I’ve used 2 slides so far introducing e-auctions in general and outlining why you would want to run an e-auction and how different e-auction types will
The next 5 posts (including this one) will outline 5 different tips that buyers should consider when running their sourcing projects to maximise the benefits from e-auctions:
One of the highest savings I have ever seen in an eAuction was the one we achieved for waterproof matches for an arm of the UK’s Ministry of Defence. They had been spending about £1.5million a year on these. The eAuction identified savings of just over 75%.
Is this because eAuctions are some kind of magical system to achieve ludicrously low prices which are probably then going to be unsustainable by the suppliers?

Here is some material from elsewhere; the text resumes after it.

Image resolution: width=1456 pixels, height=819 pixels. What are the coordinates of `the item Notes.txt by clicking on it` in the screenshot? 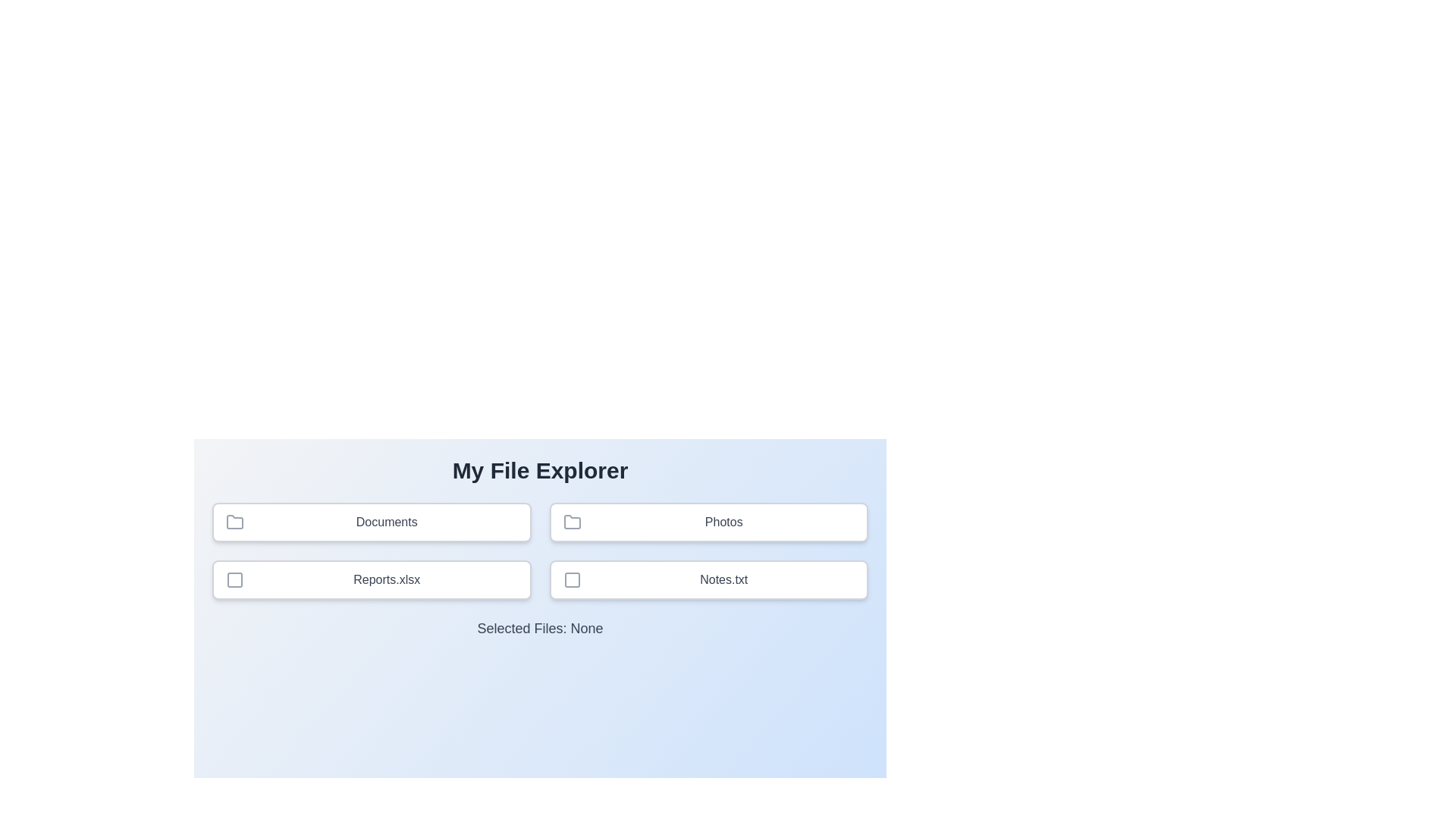 It's located at (708, 579).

No. Well not in this case anyway. Why will become clear later on.
In this case the buyer was strategically sourcing this category for the first time in a long time. During the process he discovered that his organisation was buying matches in boxes of 17. It turned out that manufacturers these days make them in boxes of 25. So they buying organisation was paying for someone to unwrap the boxes of 25, take out 8 matches and then wrap them back up again.
The buyer did some investigation: Was there a particular army regulation that stipulated that a squaddie can only have 17 waterproof matches in a box at a time? Are more than 17 matches in a box likely to light themselves spontaneously, and
So this is the first tip out of my five tips is: Revisit your specs, talk to the suppliers about the specs, make sure the specs make sense and make sure the suppliers are clear on the specs.
This is arguably a strategic sourcing issue as much as an eAuction issue. But there are two reasons why this issue relates particularly to eAuctions:
1. For an eAuction to be successful, all suppliers need to be bidding on a level playing field. One element of having a level playing field is having clear specificiations. While strategic sourcing best practice might be to have clear specs when you go to market, an eAuction forces you to adhere to this practice.
2. If you make such a fundamental change to the specifications as happened in this case, then how do you know what the market price really is? You don’t, and the only way you will find out is by running an eAuction. Without an eAuction in this case you could almost guarantee that the suppliers would offer some level of discount, but would not have offered anything like the 75% achieved in the eAuction.
I know that there are some buyers who are afraid of running eAuctions because they don’t want to generate “too many savings”. They want to “save some for next year” and/or are afraid of being asked by their boss to explain a large saving: “so what have you been doing for the past 2 years?” Both of these may make sense from an individual buyer’s perspective, depending on their individual targets. But they are not the way to achieve real game changing results for the buying organisation. So double praise to the buyer in this instance for challenging old assumptions, engaging with suppliers and achieving such a tremendous saving as a result.